A friend of mine was walking along and saw an old man walk out of a lane with a barrow. He had gone very few yards when he was hit in the knee. He sank to the ground and my friend was just endeavouring to pick him up when another bullet went clean through his heart and took off the top of my friend's little finger on the other side.

Another civilian was walking along and came to a military barricade. He was halted but lost his head. He started to turn and run away and, was naturally fired on. He dropped. The stretcher bearers went out and got him in and we took him into the theatre of the hospital. There was only one surgeon present and he was unfortunately not a general practitioner but a nose, throat and ear specialist. He found the man had been hit in three places in the abdomen. It was a horrible sight. As he lay on his back he spouted. blood like a fountain. It was an impossible case and the poor fellow died very shortly. Up till the very last he was in agony, calling for his sister and asking to be shot. With the. exception of men who had been shot dead this was the, most grisly case I saw.

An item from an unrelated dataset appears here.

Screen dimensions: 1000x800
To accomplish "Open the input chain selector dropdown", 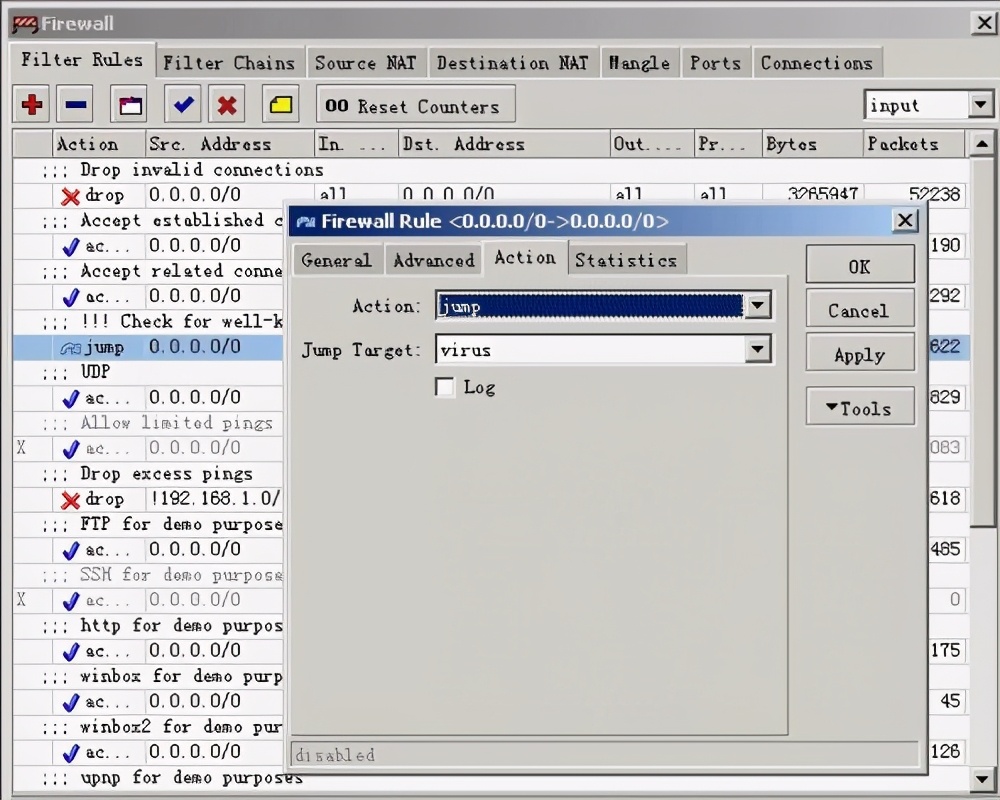I will pyautogui.click(x=980, y=105).
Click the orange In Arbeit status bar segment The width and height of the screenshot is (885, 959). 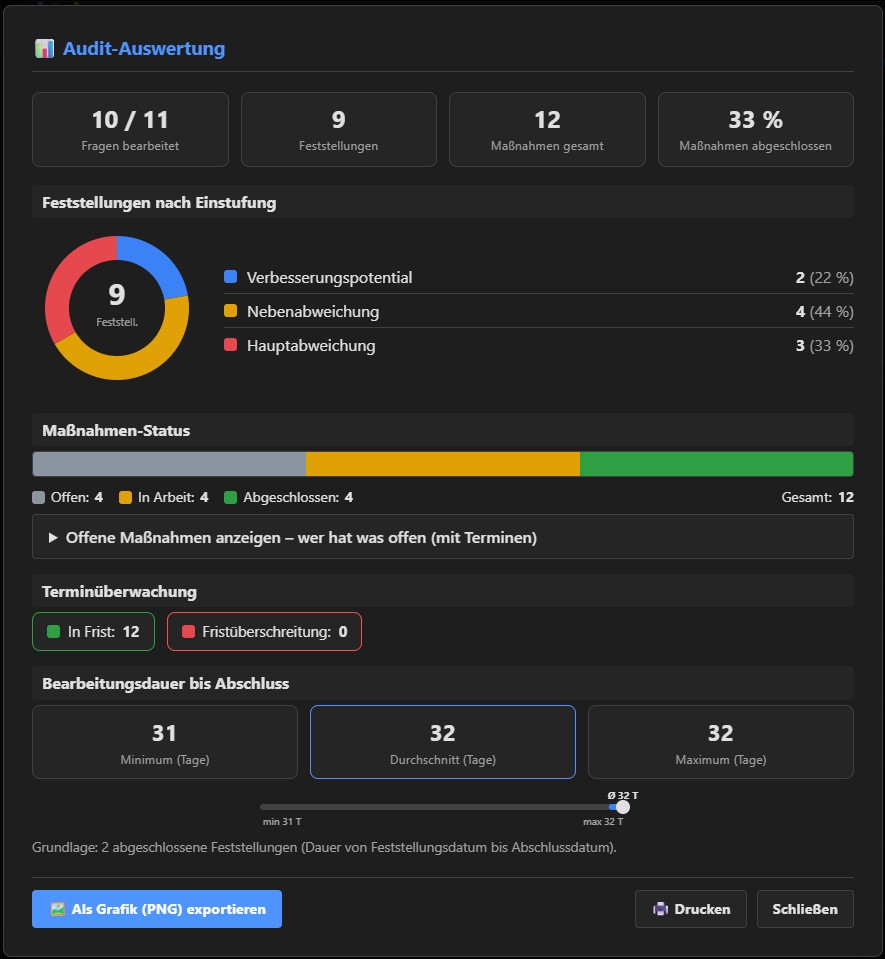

Another poor fellow that we carried in was shot by a sniper. He was walking quietly along ill a street hitherto quiet under the impression that there was no danger. A muzzle however pointed out from some area railings and shot him in the ankle. He had to have his foot amputated.

One poor servant girl that had to be seen to, had just opened a top storey window and had barely put her head out when the whole top of her head was taken almost off by what must have been a machine gun or more probably a Lewis gun as the military had more of them and were using them more in the neighbourhood. She was found exactly where she was standing, leaning on the window with the top half of her head hanging off and the window sash besmattered with her brains. Death must have been instantaneous.

Several men were shot dead, and of course had to be brought in whenever an opportunity occurred, but, in as much as the soldiers were sitting on our door-step to fire and to be fired at, it was foolhardy to look after any but the wounded men till after dark, when things grew calmer. And indeed it is only too easy to distinguish between the dead , and the wounded. Having once seen death, one would almost prefer to feel it than ever to see it again.